Les jours de fête, tout le monde allait à pied, pour mieux jouir des décorations et pour ne pas surencombrer les rues étroites livrées à la liesse populaire. Le vice-roi donnait l'exemple et entraînait à travers la villes ses hôtes illustres, avec d'ailleurs l'arrière-pensée de leur faire estimer sa popularité, qui était immense, à sa juste valeur.

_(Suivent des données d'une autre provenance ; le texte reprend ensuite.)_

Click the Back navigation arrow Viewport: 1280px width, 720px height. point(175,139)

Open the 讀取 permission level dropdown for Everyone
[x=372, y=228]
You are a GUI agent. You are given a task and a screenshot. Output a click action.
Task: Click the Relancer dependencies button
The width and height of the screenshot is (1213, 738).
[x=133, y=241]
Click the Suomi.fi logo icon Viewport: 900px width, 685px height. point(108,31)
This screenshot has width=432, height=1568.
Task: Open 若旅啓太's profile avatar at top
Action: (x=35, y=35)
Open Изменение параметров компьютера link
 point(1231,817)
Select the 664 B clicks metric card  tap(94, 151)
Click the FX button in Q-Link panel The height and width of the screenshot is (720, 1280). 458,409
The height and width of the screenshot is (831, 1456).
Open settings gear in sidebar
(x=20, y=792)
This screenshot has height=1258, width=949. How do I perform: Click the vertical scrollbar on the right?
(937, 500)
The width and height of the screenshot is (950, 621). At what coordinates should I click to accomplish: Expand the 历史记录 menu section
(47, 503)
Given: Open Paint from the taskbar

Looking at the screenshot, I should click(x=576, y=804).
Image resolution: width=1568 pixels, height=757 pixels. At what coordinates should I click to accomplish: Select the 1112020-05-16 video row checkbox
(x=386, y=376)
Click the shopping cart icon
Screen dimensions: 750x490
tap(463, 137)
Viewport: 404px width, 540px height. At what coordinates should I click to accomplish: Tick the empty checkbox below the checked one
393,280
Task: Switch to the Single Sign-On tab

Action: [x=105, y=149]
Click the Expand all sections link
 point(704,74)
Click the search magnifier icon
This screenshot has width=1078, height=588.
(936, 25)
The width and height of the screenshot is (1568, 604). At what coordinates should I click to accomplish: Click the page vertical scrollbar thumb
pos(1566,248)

Devant la basilique de Sainte-Marie-de-la-Mer qui, de ses murs sévères et de ses deux hautes tours octogonales dominaient les maisons d'alentour et imposaient l'image intransigeante de la foi, Elena rencontra son amie Araceli Salvado, une charmante fille de son âge qu'elle connaissait depuis toujours et pour qui elle n'avait pas de secrets... peut-être parce que la jeune Araceli était presque aussi brune qu'elle et regardait chose et gens d'un œil aussi curieux et aussi acéré. Comme Elena elle-même, Araceli, fille de la noblesse, était escortée d'une gouvernante et de deux serviteurs armés. Quand le vin coulait à flots, les mauvaises rencontres étaient toujours possibles.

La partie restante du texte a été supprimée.